### RECORDS FOR PROCESSING
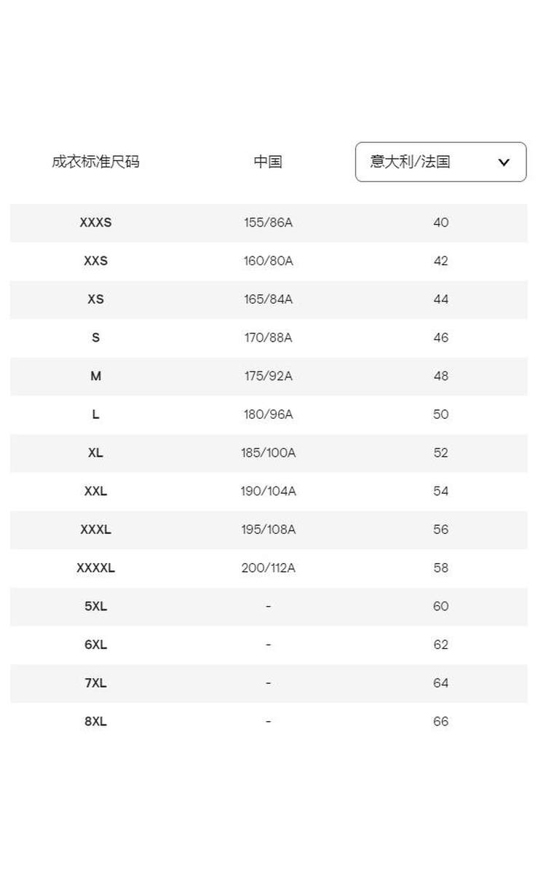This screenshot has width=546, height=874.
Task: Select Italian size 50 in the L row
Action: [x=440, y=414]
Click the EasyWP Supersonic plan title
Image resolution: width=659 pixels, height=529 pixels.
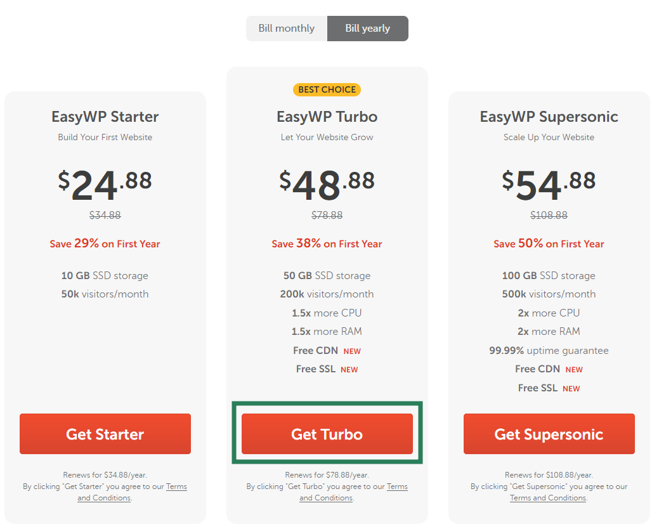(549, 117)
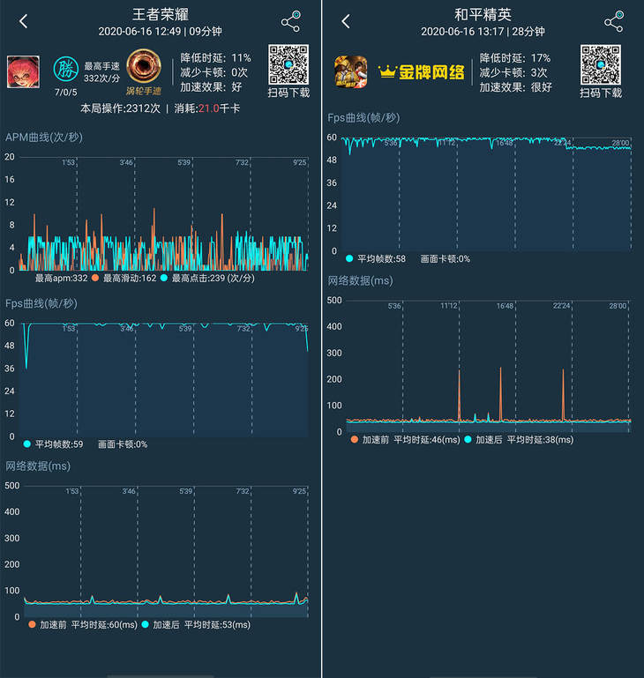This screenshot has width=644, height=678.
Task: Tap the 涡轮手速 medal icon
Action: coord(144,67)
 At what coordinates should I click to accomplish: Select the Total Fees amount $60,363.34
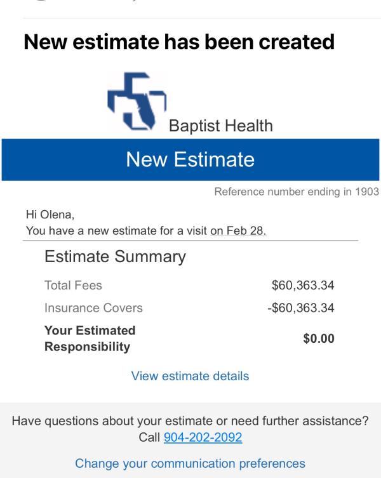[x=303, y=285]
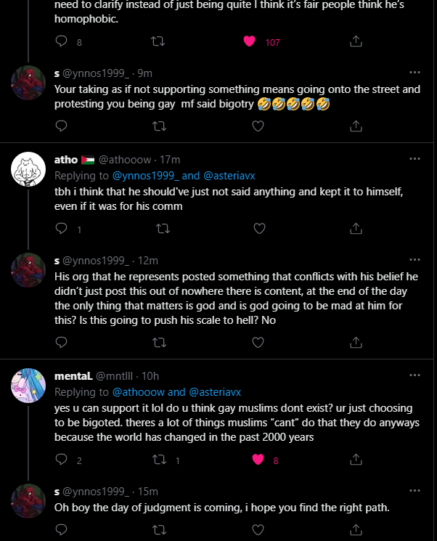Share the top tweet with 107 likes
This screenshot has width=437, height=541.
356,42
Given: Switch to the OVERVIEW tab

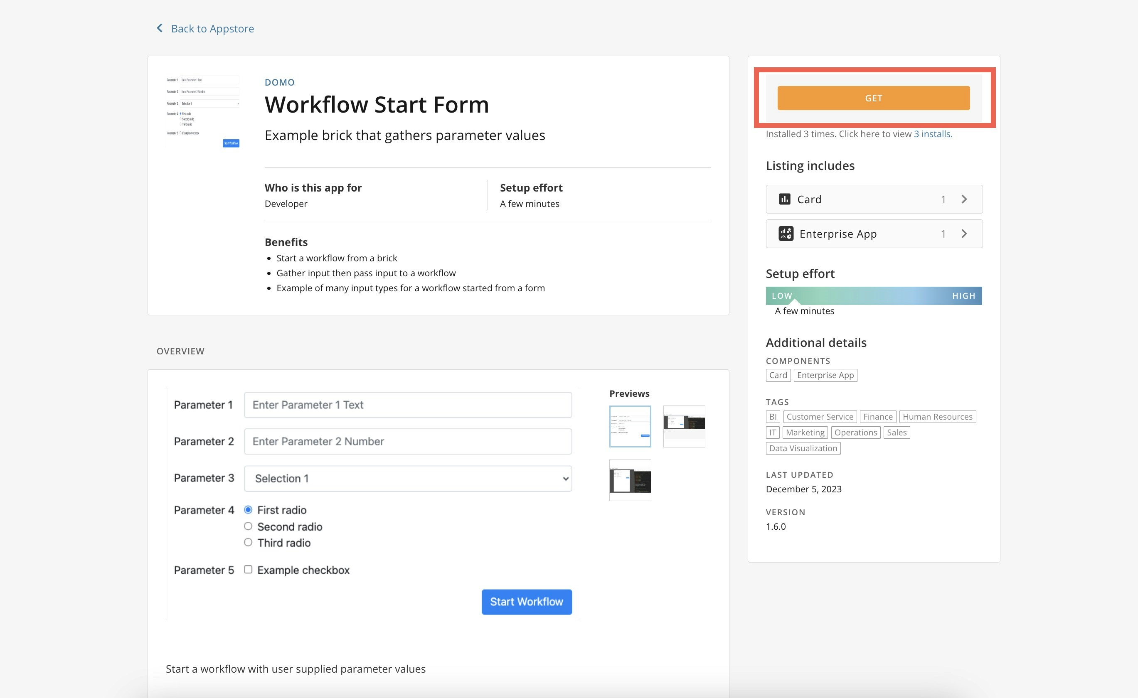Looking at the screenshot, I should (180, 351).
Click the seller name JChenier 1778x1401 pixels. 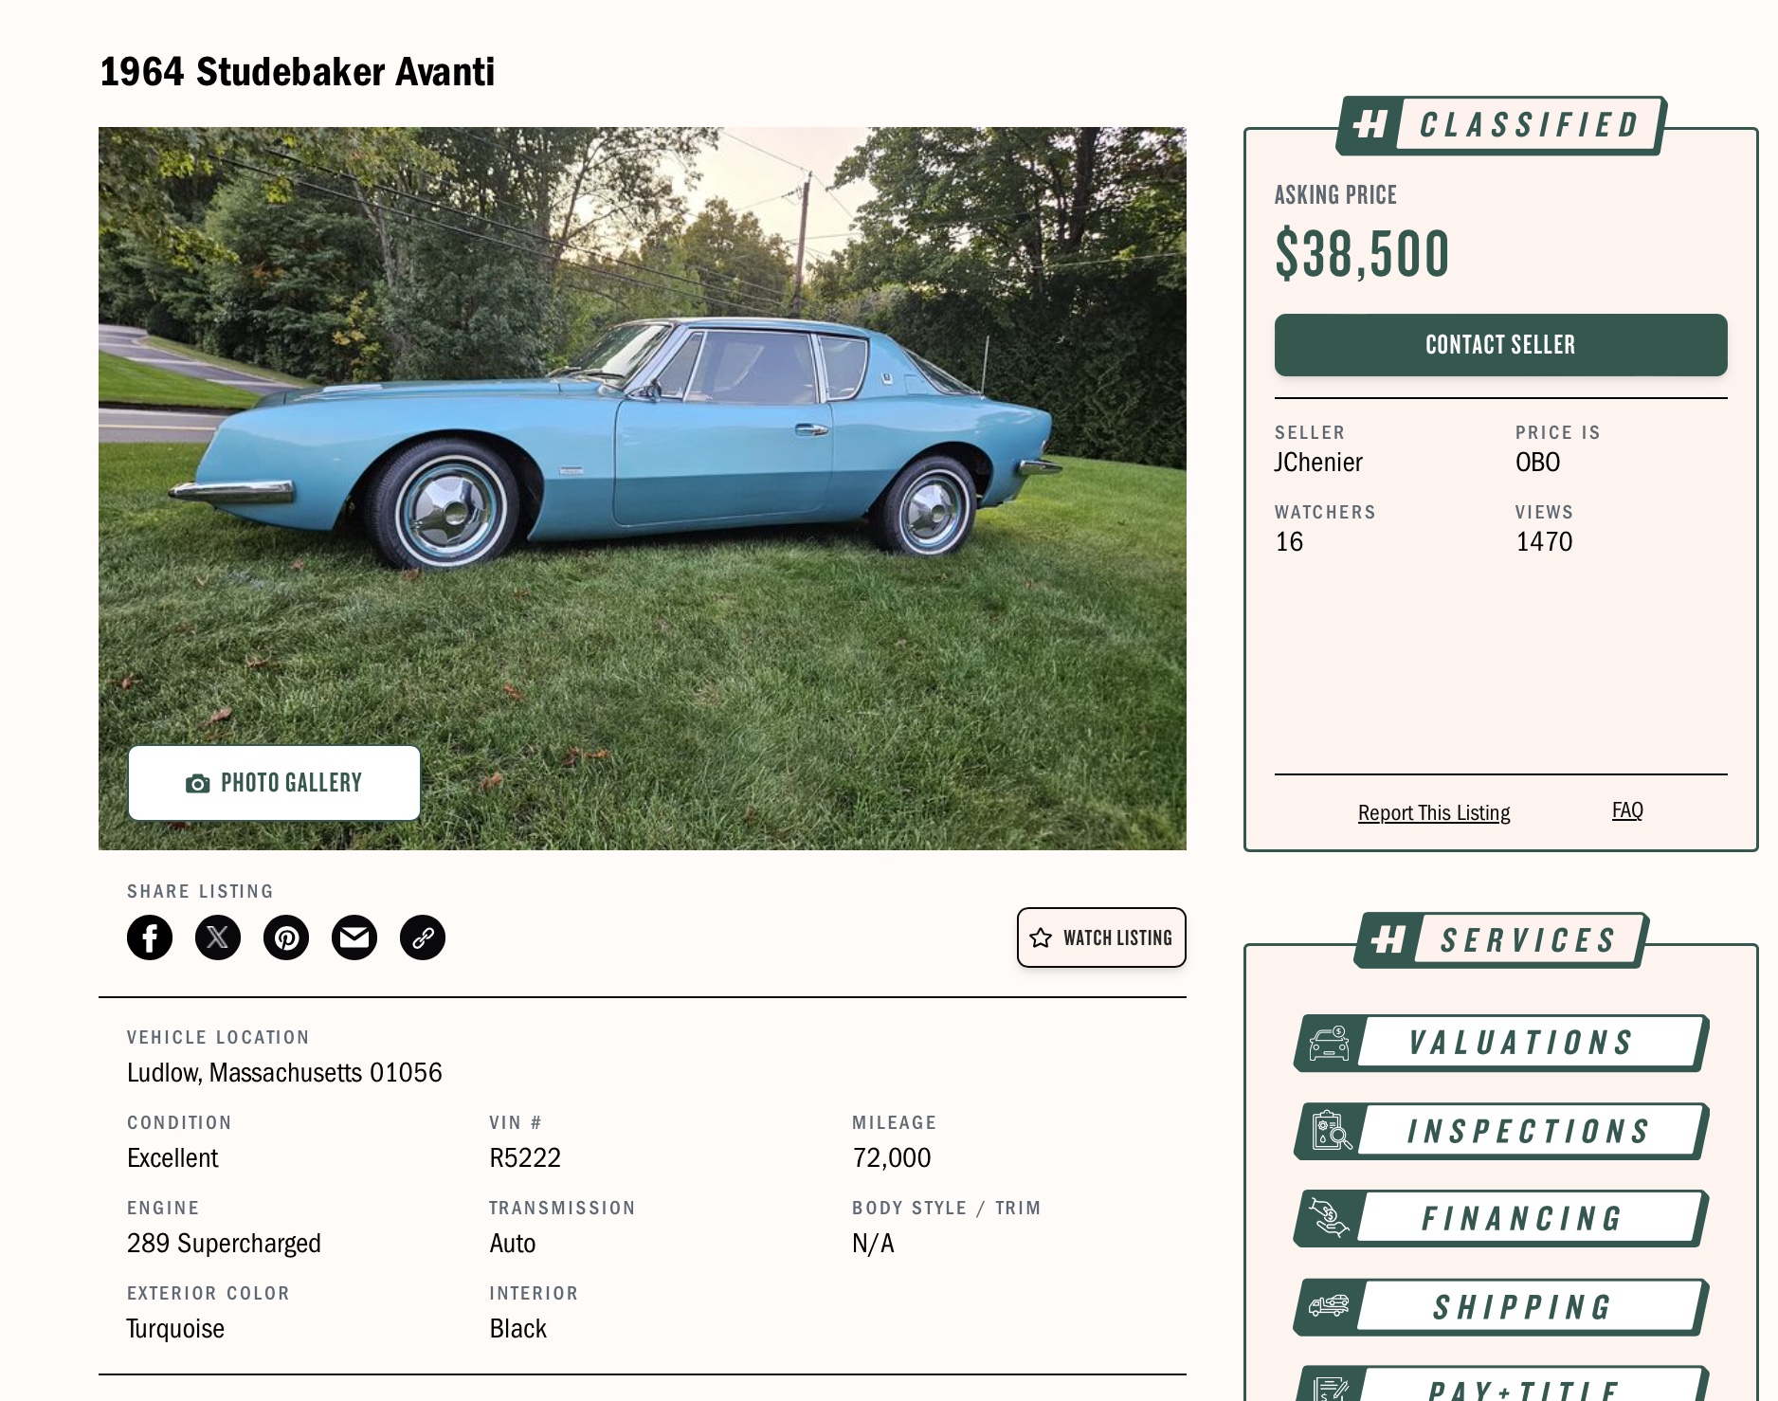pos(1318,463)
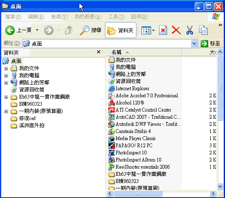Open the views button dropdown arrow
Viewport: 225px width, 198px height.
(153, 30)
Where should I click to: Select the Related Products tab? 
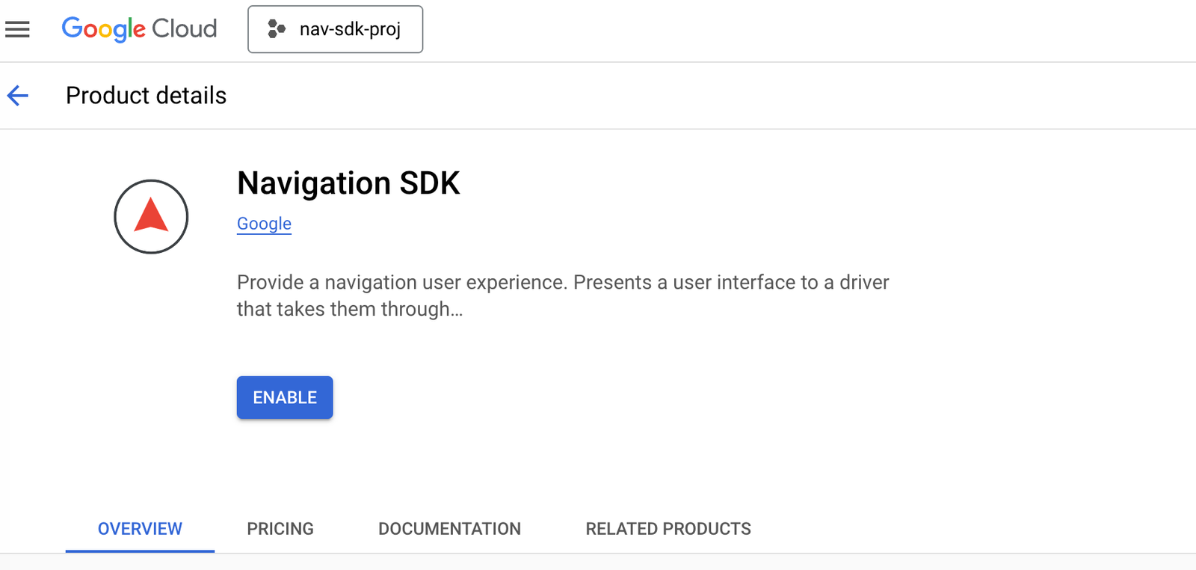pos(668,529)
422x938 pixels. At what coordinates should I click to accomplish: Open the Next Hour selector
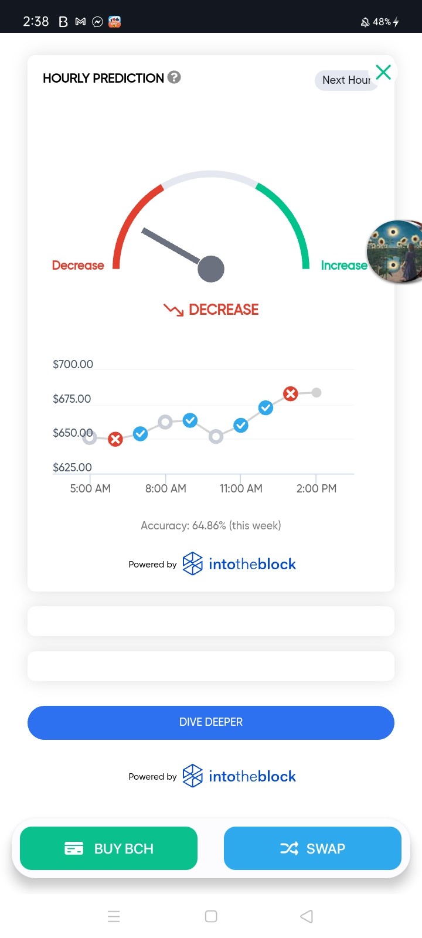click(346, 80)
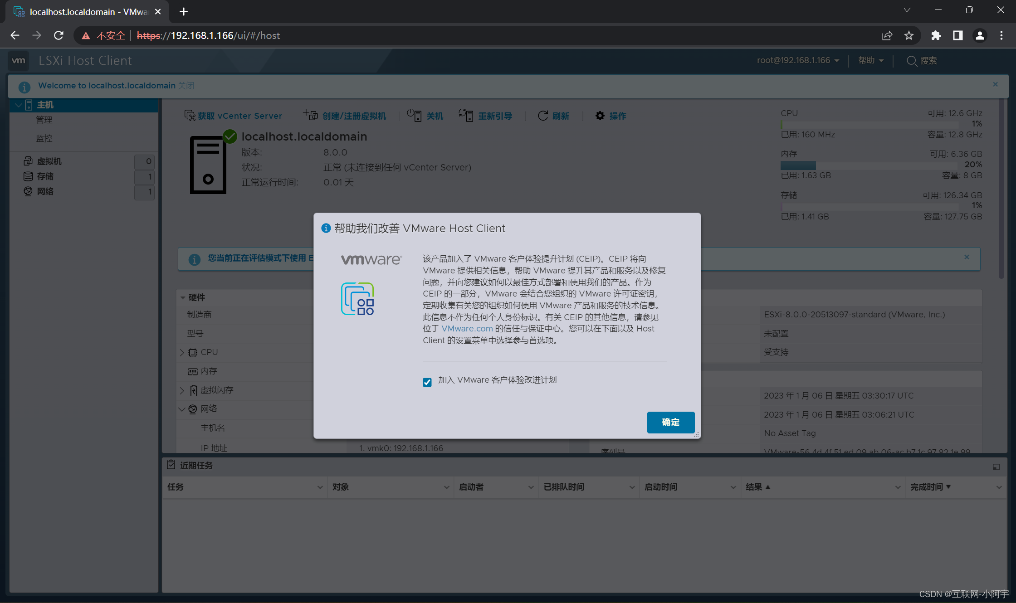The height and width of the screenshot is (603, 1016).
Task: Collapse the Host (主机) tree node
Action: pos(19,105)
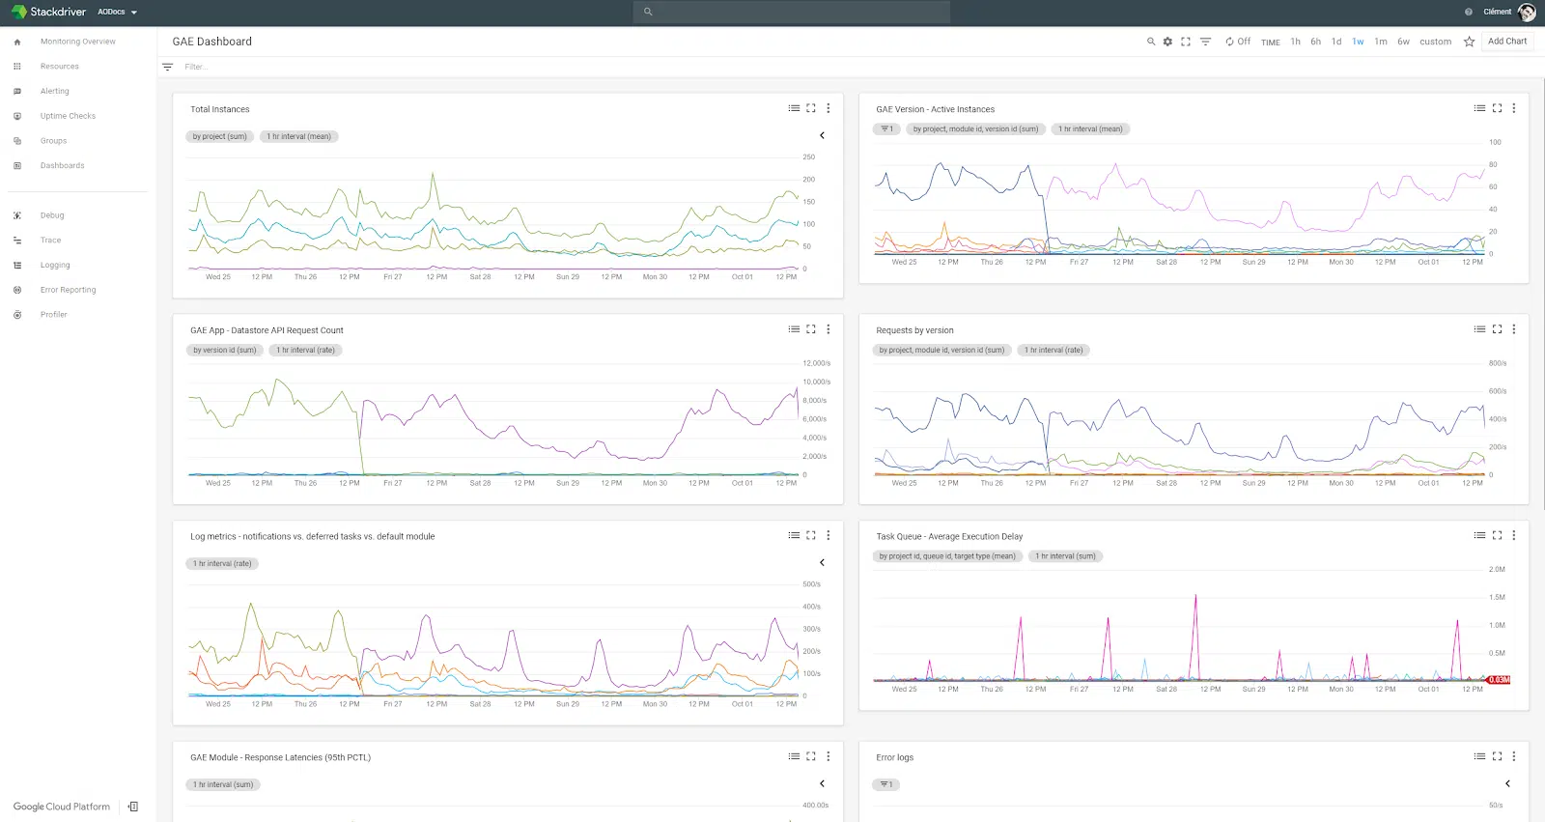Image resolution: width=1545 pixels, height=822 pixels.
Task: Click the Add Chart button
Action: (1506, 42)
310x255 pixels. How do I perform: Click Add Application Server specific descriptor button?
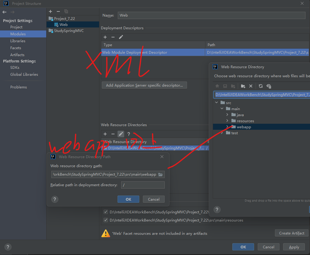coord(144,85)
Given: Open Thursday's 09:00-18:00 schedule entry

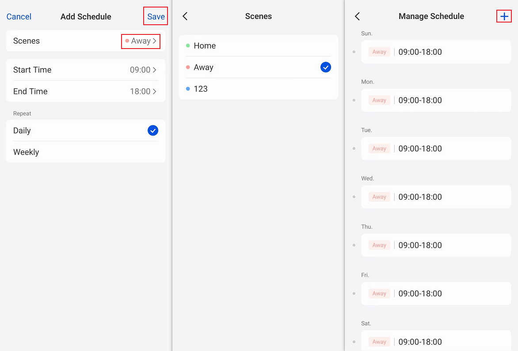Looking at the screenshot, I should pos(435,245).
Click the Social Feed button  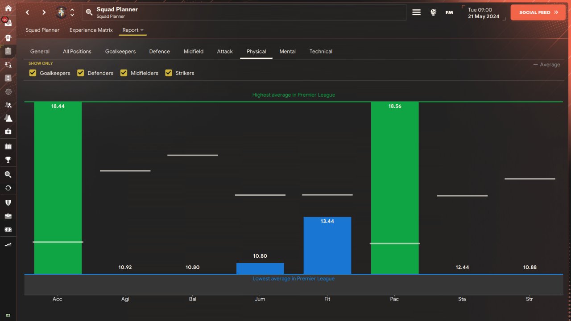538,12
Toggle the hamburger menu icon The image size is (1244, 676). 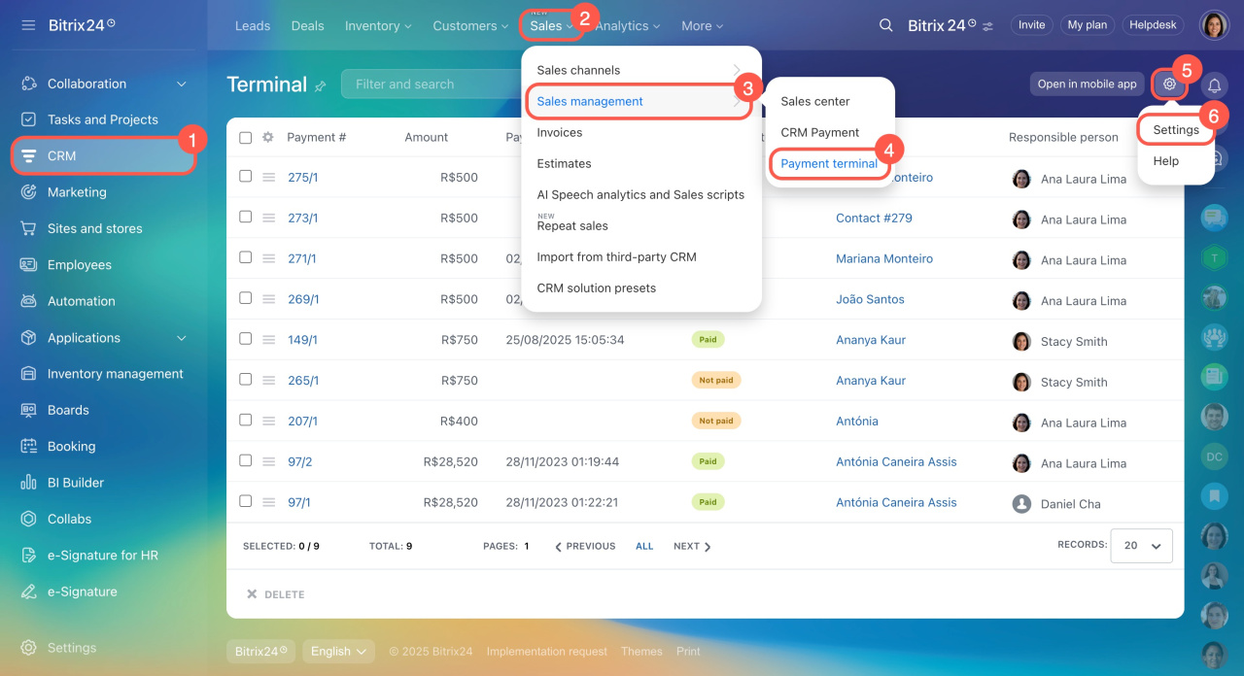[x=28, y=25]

### YOUR GOAL
Which lines of the records contain the word "what", with case counting? List each of those lines in full.

### RESPONSE TO THIS EXERCISE
 At what coordinates should I click to accomplish: Select the Total Fees amount $60,363.34
422x938 pixels. At what coordinates should I click to accomplish: Open the Next Hour selector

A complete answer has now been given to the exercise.